Chaves-González, E.; León-Vega, L.G. Benchmarking the NXP i.MX8M+ neural processing unit: smart parking case study. Tecnología en Marcha. Vol. 35, special issue. IEEE International Conference on Bioinspired Processing. December, 2022. Pág. 26-30.

https://doi.org/10.18845/tm.v35i9.6487

Keywords

Computer vision; AI accelerator; embedded software; smart cameras; convolutional neural networks; TinyYOLO; Rosetta.

Abstract

Nowadays, deep learning has become one of the most popular solutions for computer vision, and it has also included the Edge. It has influenced the System-on-Chip (SoC) vendors to integrate accelerators for inference tasks into their SoCs, including NVIDIA, NXP, and Texas Instruments embedded systems. This work explores the performance of the NXP i.MX8M Plus Neural Processing Unit (NPU) as one of the solutions for inference tasks. For measuring the performance, we propose an experiment that uses a GStreamer pipeline for inferring license plates, which is composed of two stages: license plate detection and character inference. The benchmark takes execution time and CPU usage samples within the metrics when running the inference serially and parallel. The results show that the key benefit of using the NPU is the CPU freeing for other tasks. After offloading the license plate detection to NPU, we lowered the overall CPU consumption by 10x. The performance obtained has an inference rate of 1 Hz, limited by the character inference.

Palabras clave

Visión por computador; Acelerador de AI; software empotrado; cámaras inteligentes; convolutional neural networks; TinyYOLO; Rosetta.

Resumen

Actualmente, el aprendizaje profundo se ha convertido en una de las soluciones más populares para la visión por computador y ha incluido también el Edge. Esto ha influenciado a los productores de System-on-Chip (SoC) a integrar aceleradores para tareas de inferencia en sus SoC, incluyendo a NVIDIA, NXP y Texas Instruments. En este trabajo se explora el rendimiento de la unidad de procesamiento neuronal (NPU) de la NXP i.MX8M Plus como una de las soluciones de tareas de inferencia. Para las mediciones de desempeño, proponemos un experimento basado en un pipeline de GStreamer para la inferencia de placas de vehículos, el cual consta de dos etapas: la detección de placas y la inferencia de sus caracteres. Para ello, este benchmark toma muestras de tiempos de ejecución y uso de CPU dentro de sus muestras cuando se corre la ejecución de la inferencia de manera serial y paralela. Los resultados obtenidos demuestran que el beneficio en el uso del NPU radica en la liberación del CPU para otras tareas. Después de descargar la detección de placas al NPU, reducimos el consumo total de CPU 10 veces. El desempeño obtenido tiene una tasa de inferencia de 1 Hz, limitado por la inferencia de caracteres.

Introduction

Recently, there have been efforts for accelerating machine learning (ML) inference at the Edge. In 2020, NXP launched the i.MX8M Plus, an ARM-based SoC equipped with a Neural Processing Unit. It provides up to 2.3 TOP/s, supports 8-bit and 16-bit fixed-point arithmetic and implements the Winograd algorithm [1] for convolutions.

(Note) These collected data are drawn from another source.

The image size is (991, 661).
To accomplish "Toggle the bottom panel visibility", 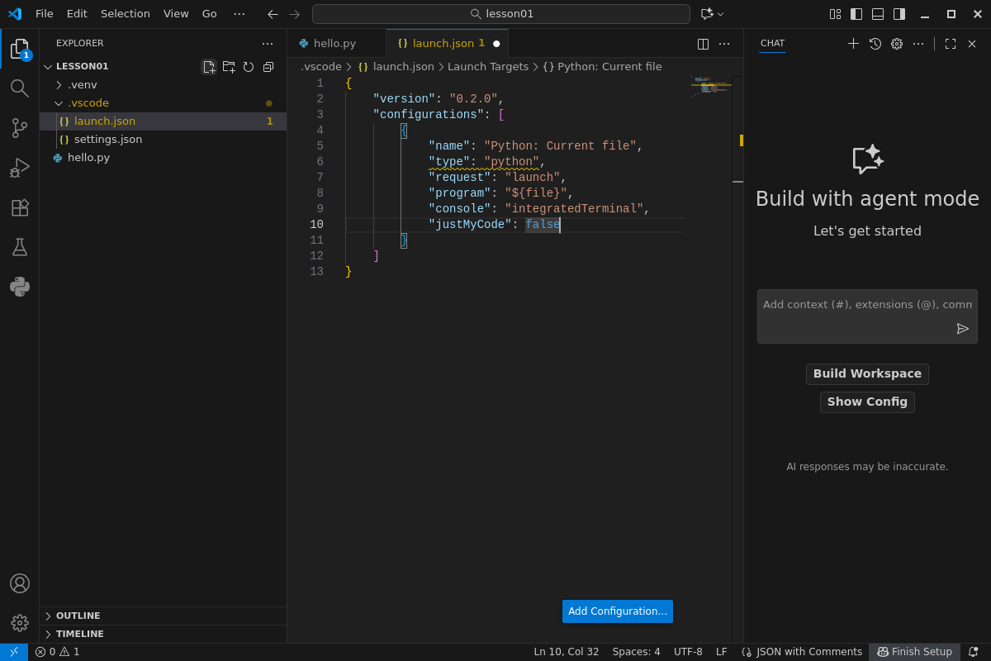I will [x=878, y=14].
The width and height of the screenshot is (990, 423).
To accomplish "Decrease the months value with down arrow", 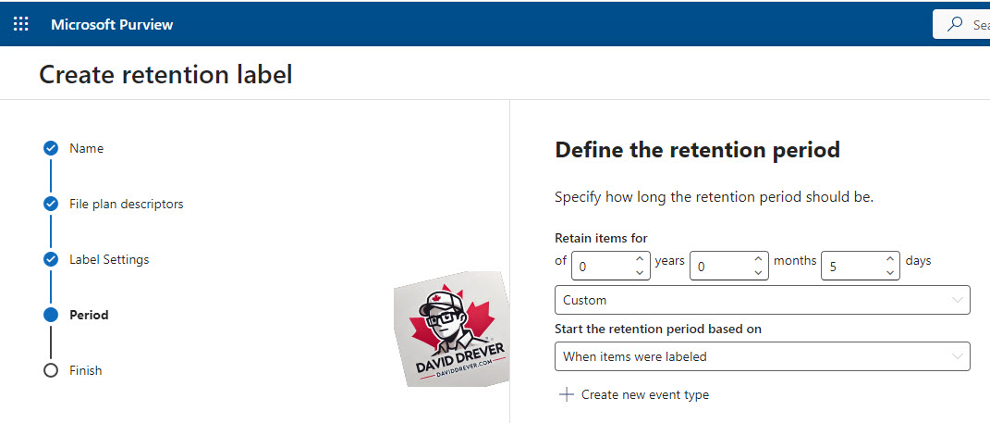I will pos(758,272).
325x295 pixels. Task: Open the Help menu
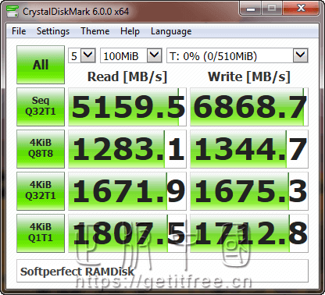130,31
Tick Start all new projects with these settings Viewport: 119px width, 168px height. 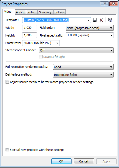[x=7, y=150]
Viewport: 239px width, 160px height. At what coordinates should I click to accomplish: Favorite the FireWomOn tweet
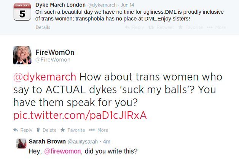73,130
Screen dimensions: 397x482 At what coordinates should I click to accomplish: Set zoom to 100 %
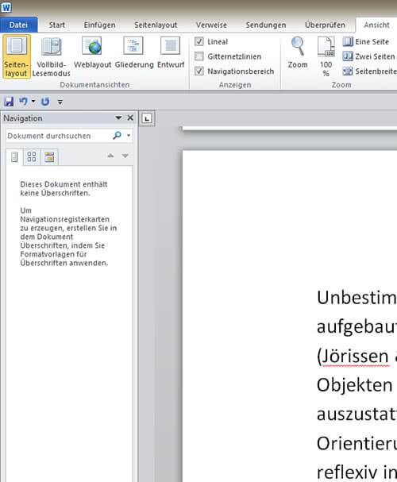click(326, 56)
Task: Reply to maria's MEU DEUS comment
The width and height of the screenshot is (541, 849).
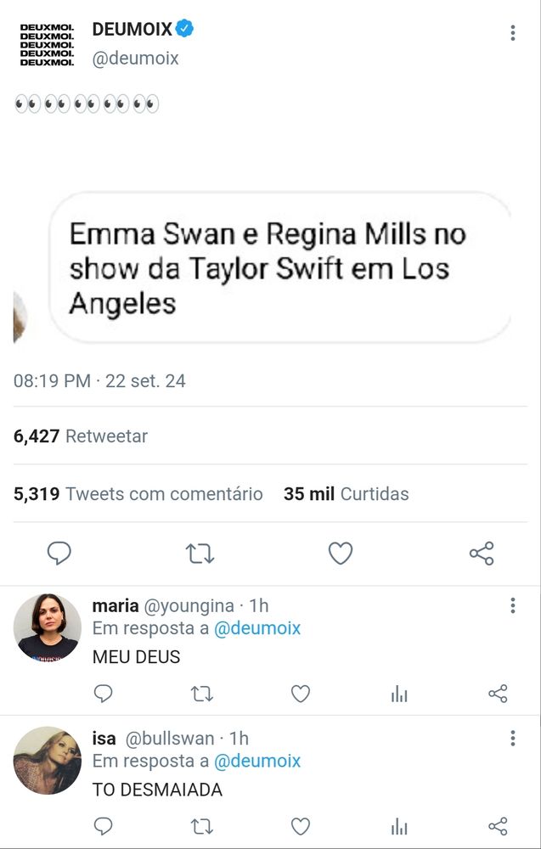Action: pyautogui.click(x=103, y=694)
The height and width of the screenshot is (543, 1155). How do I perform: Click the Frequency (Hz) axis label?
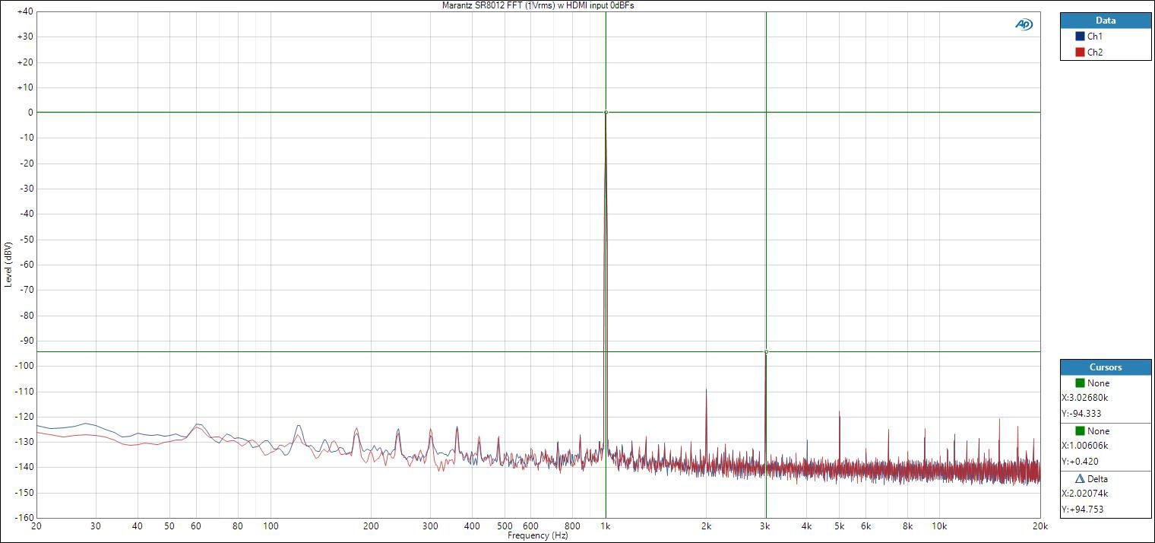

NVIDIA, another SoC vendor, proposes other similar solutions in the market. The NVIDIA Jetson Nano is the closest board in memory, CPU, and peripherals to the i.MX8M Plus. It is equipped with an NVIDIA Maxwell GPU that facilitates and accelerates algorithms using CUDA [2] and delivers up to 472 GOP/s (4.87x less than the theoretical of i.MX8M Plus) [3]. According to our previous measurements, we can run a TinyYoloV2, a deep neural network architecture for object detection on images, on a Jetson Nano, delivering up to 15 frames per second (fps) [4].

The application fields of these embedded systems are vast, going from home control and security to artificial intelligence, automated driving, healthcare, and others. They are preferred over cloud solutions because of their reliability in inference latency and power consumption, which does not reach more than 20W [1].

This work explores the performance benefit of offloading deep learning (DL) models to the NPU included in the i.MX8M Plus [1]. For this study, the system runs a license plate inference (LPI) pipeline implemented in the RidgeRun GstInference framework [5], utilizing TensorFlow Lite as DL backend and NNAPI as an accelerator-backend interface [6]. The key contribution of this work is a case study of the usage of the i.MX8M Plus in real-world applications, in particular, smart parking.

Benchmark architecture

Our work is based on a smart parking use case. It is an industry-coming sample to evaluate boards with an actual application environment. It consists of a camera recording the license plates of the cars coming into the parking lot. The camera is connected directly to the board, where an LPI task is executed on the captured images, and the results are uploaded to the Internet for data logging.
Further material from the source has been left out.